I expected rude nurses and uncaring doctors. Don’t ask me why. It was an implanted idea from years of screaming headlines. That was not the case. The nurses were dedicated. They provided advice and even gave me the option to choose another bed that would be more comfortable for me, since the one I was using was proving to be difficult to rest on. Then, at about 05:00 a.m., I was given some shocking news–I was hypertensive. I would need to be induced. The doctors took their time and explained the process. First, they would try the pill, then the drips if necessary, followed by puncturing my water bag. If all that failed, they would resort to my biggest fear of this entire pregnancy–a C-Section.
The process began at about 07:00 a.m. on Sunday. It hurt. A lot! I went to the labor room and after hours, it seemed the pain would not come. Nothing was happening apart from irregular and mild contractions. They continued to try. I saw several other women come into that room, labor and deliver, yet by nightfall…nothing on my end. They did membrane sweeps. I wouldn’t wish that on my worst enemy because I wasn’t dilating past three centimeters. I resisted reflexively. They gave me the drips. By midnight, the pain came but still…I wasn’t dilating. Finally, they saw a little movement and pierced my water bag. I remember the doctors, not by their names but their patience for an impatient patient. The pain is not something would have ever imagined. I bawled, screamed, cried, and said prayers I didn’t even know I knew.
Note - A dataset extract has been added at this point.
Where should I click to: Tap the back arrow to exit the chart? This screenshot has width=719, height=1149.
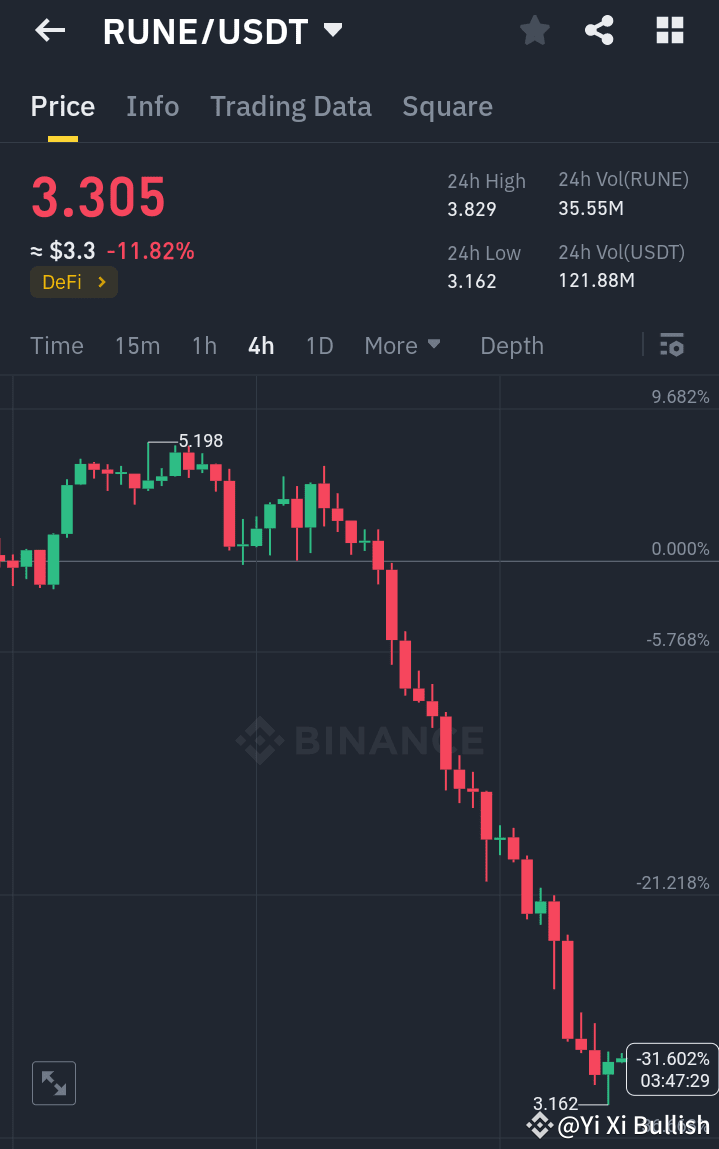click(47, 30)
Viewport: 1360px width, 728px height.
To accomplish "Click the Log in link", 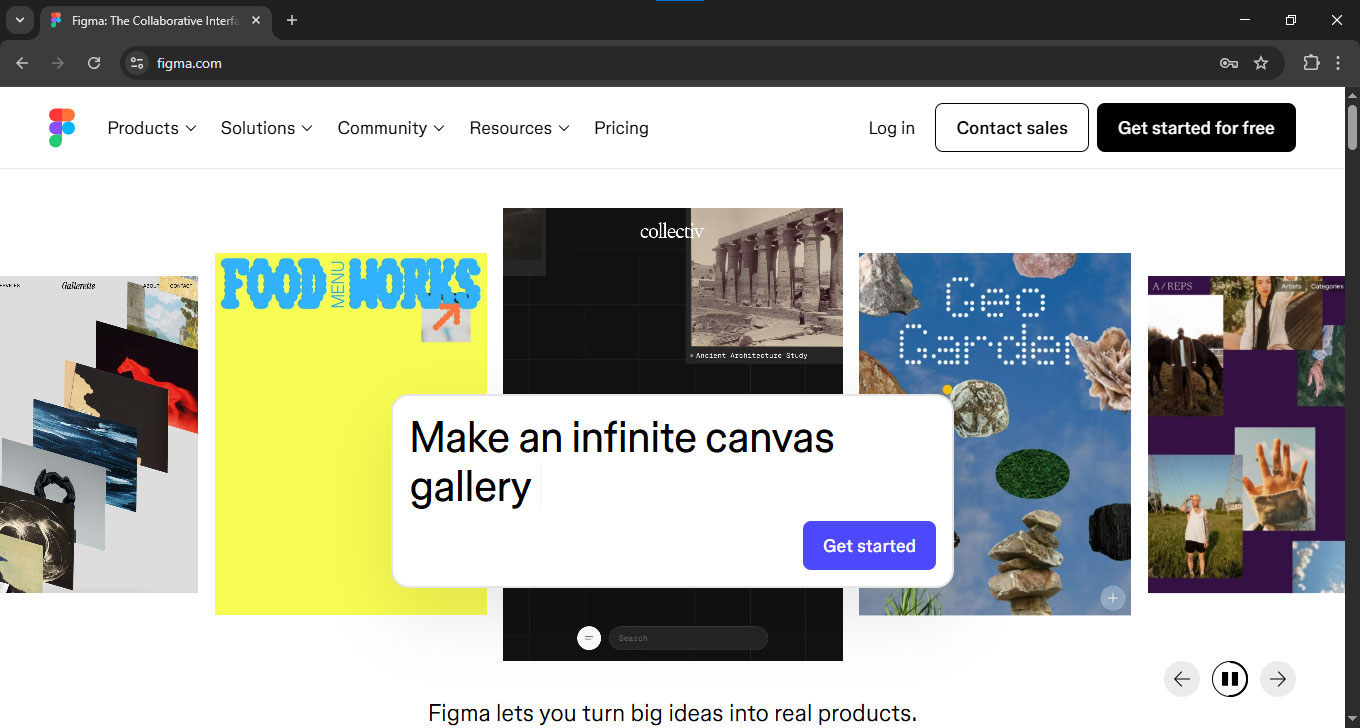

I cried out for my mother, for Gary, and begged God for mercy. I thought I would die from the pain.
At some point during the night, I told my partner that if push came to shove and there was a choice, I was ready to give up. Let my baby be born however necessary, even if it costs me my life. Still, after all the other women would have gone, the one nurse that remained seemed unbothered. At some point, delirious with pain, I begged out loud for a C-Section.
Twenty-four hours passed. I was exhausted. I had given up. I felt weak, like I was hanging on to life by a breath. At about 07:00 a.m. on Monday, June 15, the nurse examined me and then whisked me into a delivery room. I can’t remember much except the pain, but the pain of delivery was less than labor. The midwife coached me through every push in a soothing voice. When I felt my baby land on my stomach, I wanted to scream in joy and relief, but the energy was only there to exhale. I thought the worst was over, I WAS WRONG!
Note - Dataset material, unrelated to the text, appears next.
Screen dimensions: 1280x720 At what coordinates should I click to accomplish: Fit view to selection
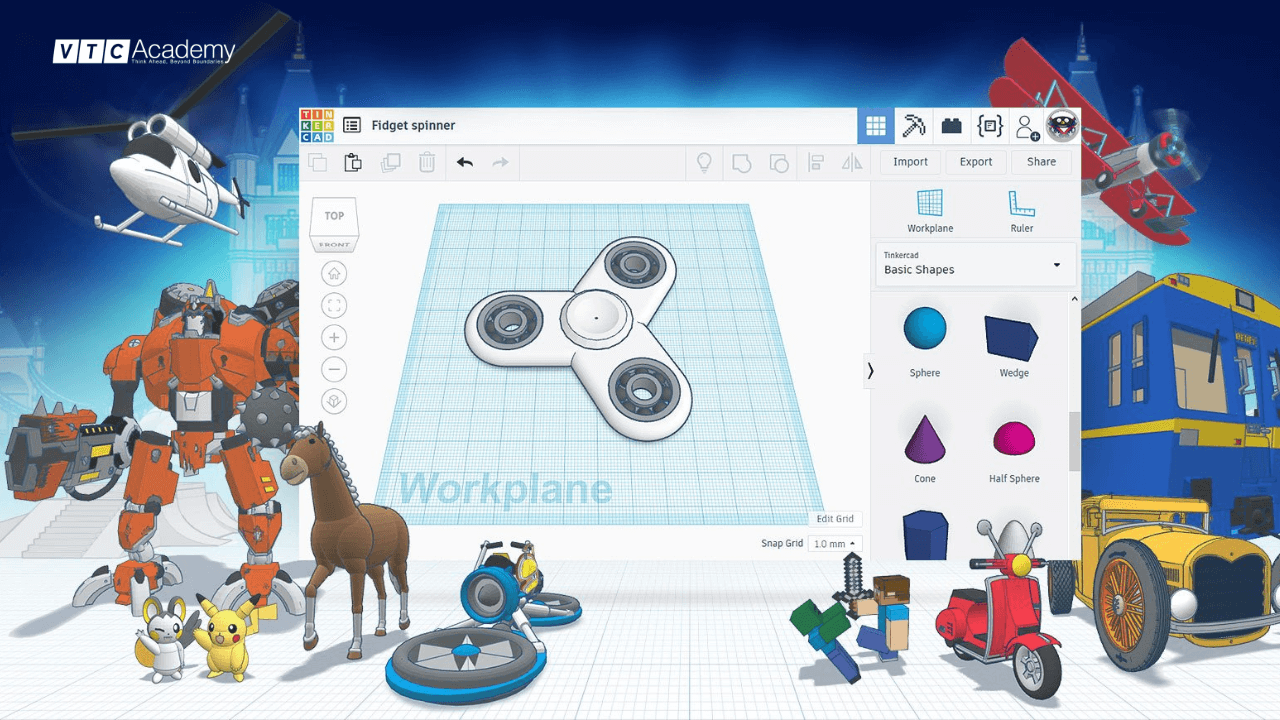(334, 305)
I had second degree tearing. The process to remove the remaining placenta was excruciating and the stitches…yikes. I never want to see a gloved hand again. The doctor that fixed me up after spoke to me in a bid to distract me. That much I could tell. Then, the midwife in the most tender manner dealt with my aftercare. The pain didn’t register after I met my baby. I was in awe. But in the 24 hours that followed, it started to make its presence known. During that Monday night, I was in a lot of pain, and caring for my newborn was proving to be difficult. There was one particular nurse on the night shift, an older woman. I felt like she went out of her way to offer me comfort and guidance, making the transition to becoming a first-time mom much easier.
I lay here in bed at home writing this while I can barely turn on my own because I am compelled to admit my guilt. I am one of those persons that have been heavily critical of the public health system. However, from this experience, I can tell…the doctors and nurses are not the problem–lack of resources is the issue. I know to my heart that had I gone to my regular institution; they would have resorted to the C-Section. In those 24 hours of labor, I thought I would die, but those doctors and nurses at GPHC went above and beyond to make sure that my baby and I made it out safe and sound, and for that I am forever thankful. I wish I knew their names to thank them one day, but I was too absorbed in the pain to ask or remember.